= Thomas Willis White =

American publisher and printer

Thomas Willis White (1788–1843) was an American printer and publisher who founded the Southern Literary Messenger. He was born in Williamsburg, Virginia. He became an apprentice at the Virginia Federalist at the age of eleven. Later he gained work as a composer in Norfolk, then moved to Philadelphia and Boston to learn the printing and publishing business. In 1834 he founded the Southern Literary Messenger in Richmond, Virginia, which became the most prominent literary periodical published in the south. Edgar Allan Poe wrote for the periodical as well as critiquing the work of others and editing the journal.

== Early life ==
Thomas was born in Williamsburg, Virginia, the son of Thomas White and Sarah Davis, on 28 March 1788. His father died of yellow fever when he was eight years old. He received very little education before becoming an apprentice to William Rind and John Stuart at the Virginia Federalist, a newspaper in Richmond, Virginia. When his family moved to Norfolk, he obtained work at the Norfolk Gazette and Publick Ledger. When he set out on his own, he moved to Philadelphia, and then Boston, to learn the printing and publishing business. In 1809 he married Margaret Ann Ferguson in Gates County, North Carolina.

== Publishing business ==
In 1817 he returned to Richmond and established a publishing business. In 1820, he wrote Thomas Jefferson asking him for advice on books that he could publish that might be profitable.

They exchanged a total of ten letters. Jefferson responded that the only book he could recommend was Baxter's History of England but that it might not be profitable. He also pointed out that the only copy of Baxter in America was the one that he had donated to the Library of Congress.

He suggested that White might obtain one in England and have it shipped over.

He published several pamphlets that are pro-slavery, including Thomas Dew's Review of the Debate [on the abolition of slavery] in the Virginia Legislature of 1831 and 1832 and George Baxter's An Essay on the Abolition of Slavery (1836).
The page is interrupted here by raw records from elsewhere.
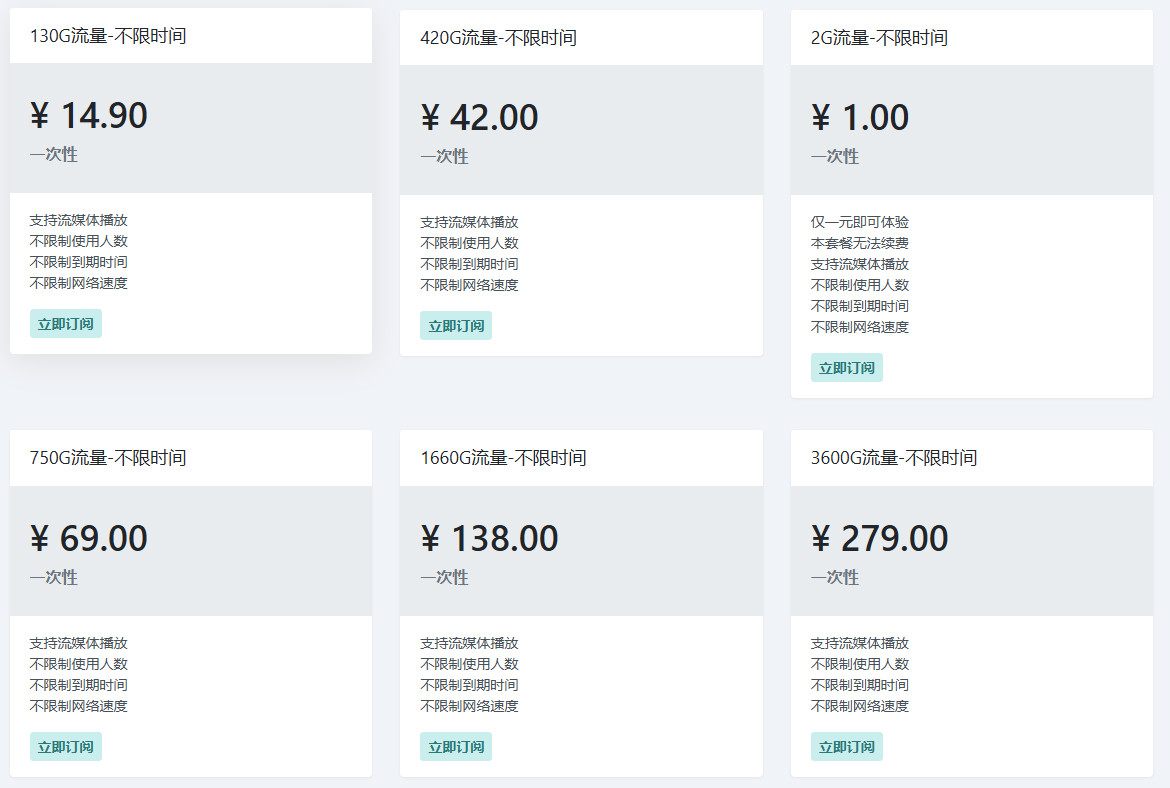
Task: Click 立即订阅 on the 3600G流量 plan
Action: tap(846, 746)
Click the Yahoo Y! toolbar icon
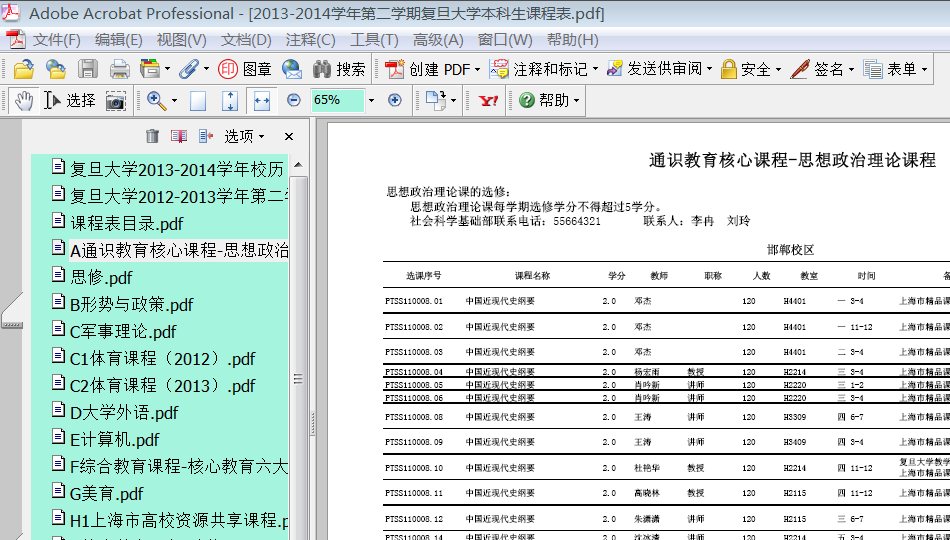Screen dimensions: 950x540 click(x=489, y=100)
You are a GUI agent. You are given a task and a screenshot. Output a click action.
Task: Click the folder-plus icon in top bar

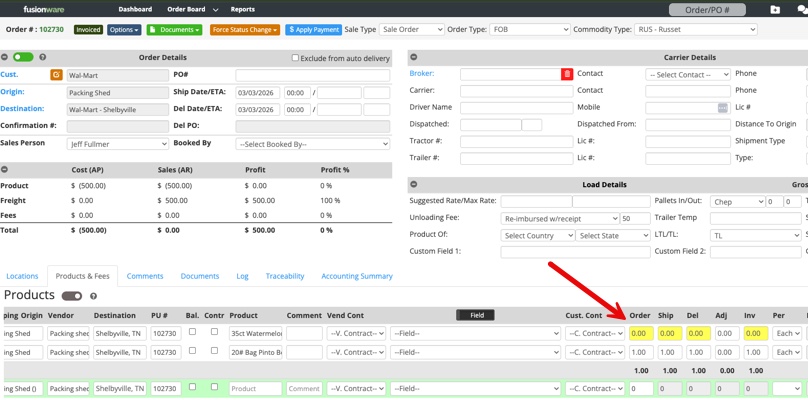pyautogui.click(x=775, y=9)
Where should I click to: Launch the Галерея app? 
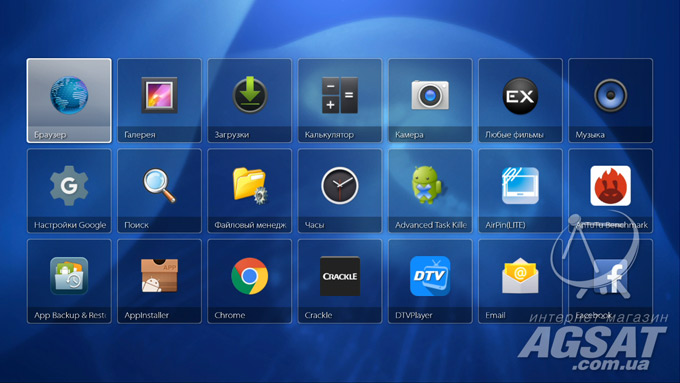159,101
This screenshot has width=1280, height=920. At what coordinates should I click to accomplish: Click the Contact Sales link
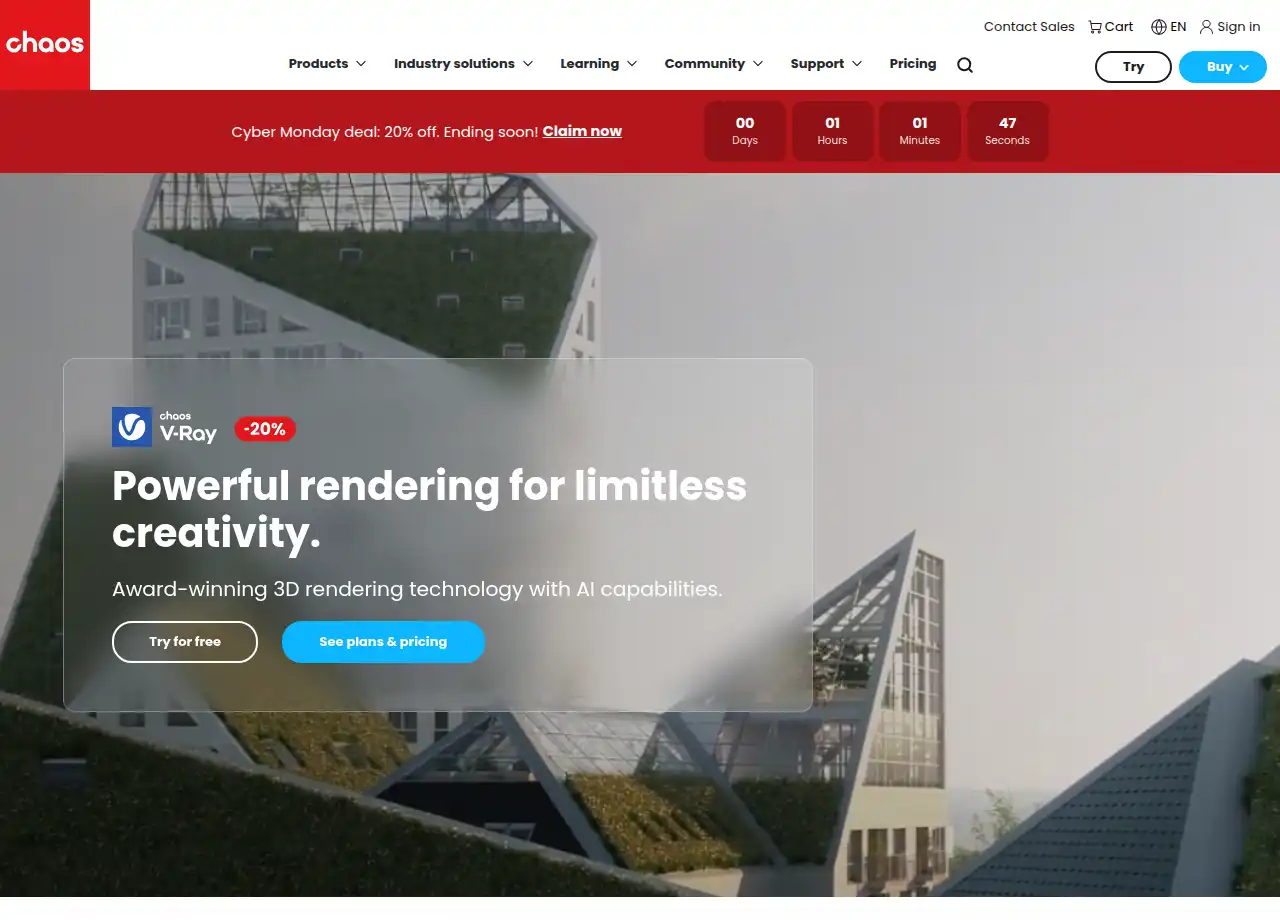[1029, 27]
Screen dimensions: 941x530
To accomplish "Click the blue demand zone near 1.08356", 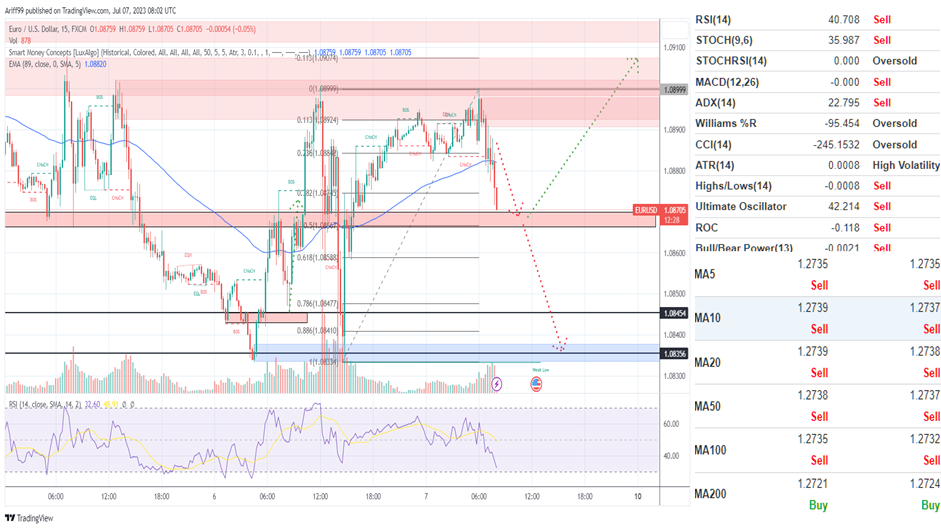I will tap(450, 351).
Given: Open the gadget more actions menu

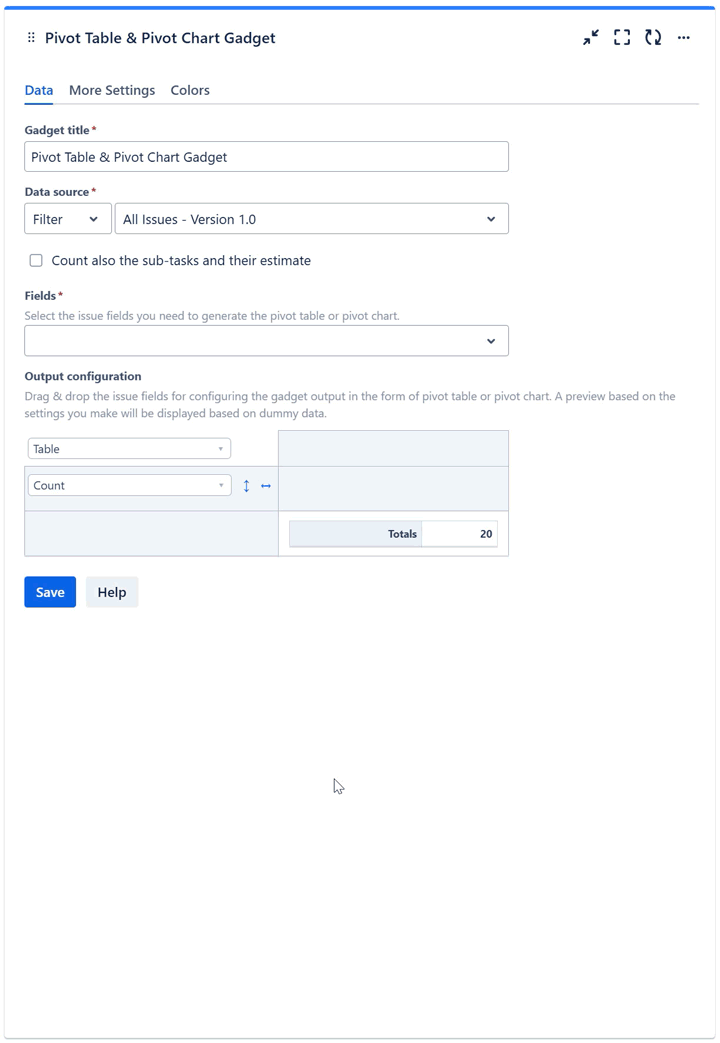Looking at the screenshot, I should (x=684, y=38).
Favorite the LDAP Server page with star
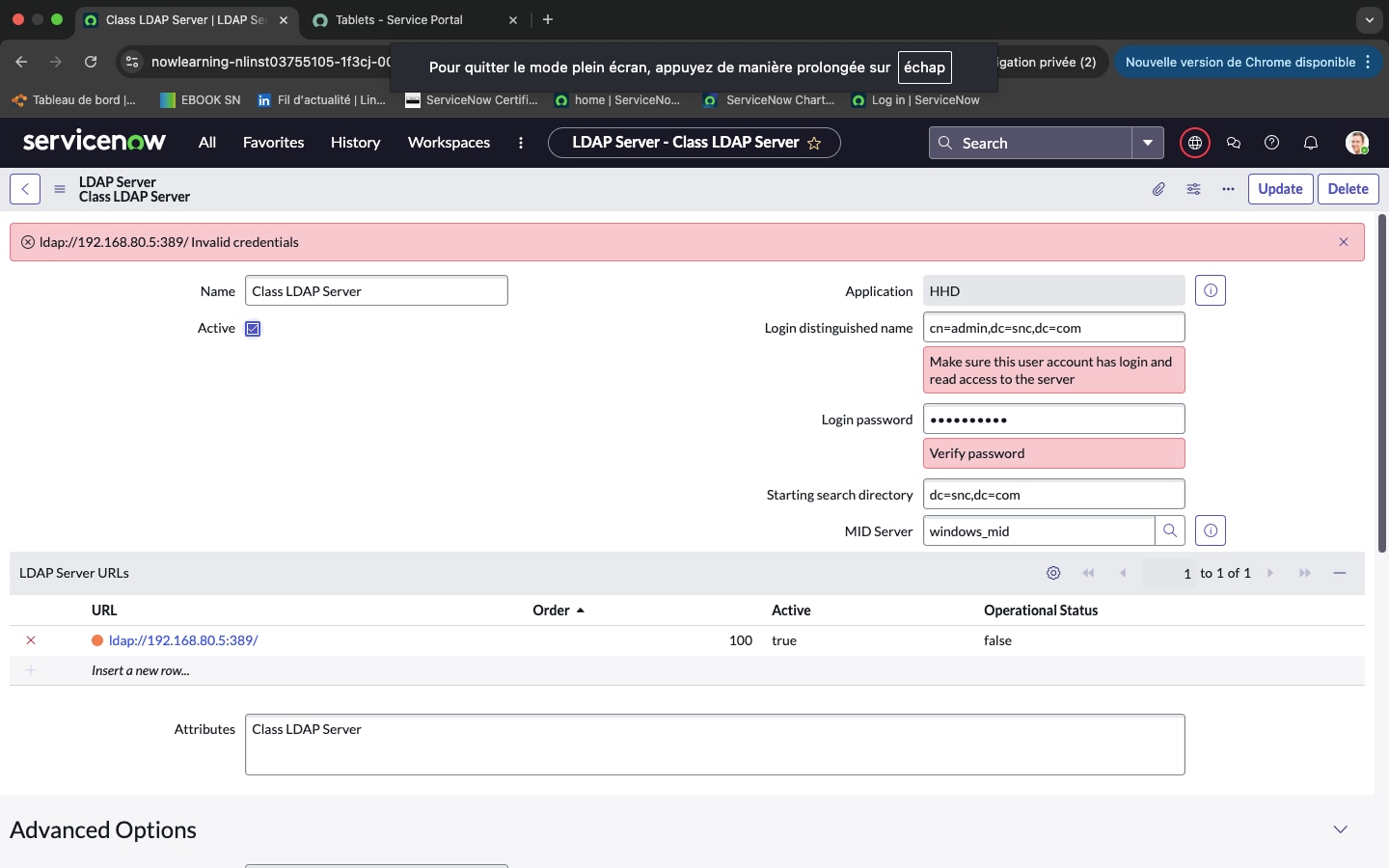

== Southern Literary Messenger ==
In 1834 White founded the Southern Literary Messenger. Its masthead read "Devoted To Every Department Of Literature And The Fine Arts". He intended it to be a platform for southern writers of prose and poetry to publish their work. The first issue was published in August 1834 and included laudatory comments from John Quincy Adams and James Fenimore Cooper, among others. It opened with this statement.

It is understood that the first number of the "Messenger," will be sent forth by its Publisher, as a kind of pioneer, to spy out the land of literary promise, and to report whether the same be fruitful or barren, before he resolves upon future action. It would be a mortifying discovery, if instead of kindness and good will, he should be repulsed by the coldness and neglect of a Virginia public. Hundreds of similar publications thrive and prosper north of the Potomac, sustained as they are by the liberal hand of patronage. Shall not one be supported in the whole south?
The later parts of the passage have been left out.